Shaun Murphy was left red-faced and seething following his recent exit from the UK Championship. His shock defeat to 19-year-old Si Jiahui, who is still an amateur, in the first round of the Triple Crown event at the York Barbican Centre did not bode well with current World No.6 and he later lashed out — claiming that the Chinese teenager shouldn’t have even been in the tournament.
“I’m going to sound like a grumpy old man but that young man shouldn’t be in the tournament,” ‘The Magician’ told the BBC. “It’s not fair, it’s not right… I don’t know why we as a sport allow amateurs to compete in professional tournaments. This is our livelihood. This is our living. We’re self-employed individuals and not contracted sportsmen. We don’t play for a team.”

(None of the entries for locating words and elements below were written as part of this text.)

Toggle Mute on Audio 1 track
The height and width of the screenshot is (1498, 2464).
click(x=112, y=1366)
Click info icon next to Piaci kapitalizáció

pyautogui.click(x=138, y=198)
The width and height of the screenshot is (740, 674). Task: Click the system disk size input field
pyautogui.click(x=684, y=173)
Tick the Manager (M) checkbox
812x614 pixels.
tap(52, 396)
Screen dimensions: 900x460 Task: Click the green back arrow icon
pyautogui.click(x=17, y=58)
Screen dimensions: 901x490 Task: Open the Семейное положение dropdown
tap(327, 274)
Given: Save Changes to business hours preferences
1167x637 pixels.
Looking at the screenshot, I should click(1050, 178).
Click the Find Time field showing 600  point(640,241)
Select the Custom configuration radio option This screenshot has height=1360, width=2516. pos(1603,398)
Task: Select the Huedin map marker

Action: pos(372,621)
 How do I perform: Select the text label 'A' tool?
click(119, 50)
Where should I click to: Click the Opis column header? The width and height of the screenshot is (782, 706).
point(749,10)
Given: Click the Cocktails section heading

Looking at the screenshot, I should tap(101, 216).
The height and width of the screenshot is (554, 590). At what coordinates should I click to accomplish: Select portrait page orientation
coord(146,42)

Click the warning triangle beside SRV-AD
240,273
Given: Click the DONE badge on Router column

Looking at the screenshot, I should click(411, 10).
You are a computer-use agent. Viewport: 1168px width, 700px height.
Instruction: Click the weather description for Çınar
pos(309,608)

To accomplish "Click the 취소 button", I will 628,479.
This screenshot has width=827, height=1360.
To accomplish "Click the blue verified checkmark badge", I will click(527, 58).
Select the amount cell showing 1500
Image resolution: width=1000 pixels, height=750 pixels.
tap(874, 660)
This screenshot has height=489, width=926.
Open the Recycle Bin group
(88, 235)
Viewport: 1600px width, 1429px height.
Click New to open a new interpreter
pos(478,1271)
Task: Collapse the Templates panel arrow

Luckily, the 39-year-old, who is no stranger to being heavily backed by those who enjoy betting on snooker at Betfair, has the chance to redeem himself pretty much straight away, with the World Grand Prix taking place in Coventry between 13-19 December. So, without further ado, read on as we list three reasons why we believe Murphy can bounce back in the ranking event…
He’s a wounded animal
Left licking his wounds following that dire first-round defeat to Si, Murphy will head to Coventry for the Grand Prix desperate to right his wrongs from the UK Championship. He’ll have the ranking Scottish Open (7-13 December) to get back into the swing of things and a nice run in that tournament — which will take place in Llandundo, Wales this year — like when he reached the final in 2018, could help him rebuild that much-needed confidence. Of course, with such a busy schedule over the festive period and barely any rest for players between the last few tournaments, that is something that could also play into his hands.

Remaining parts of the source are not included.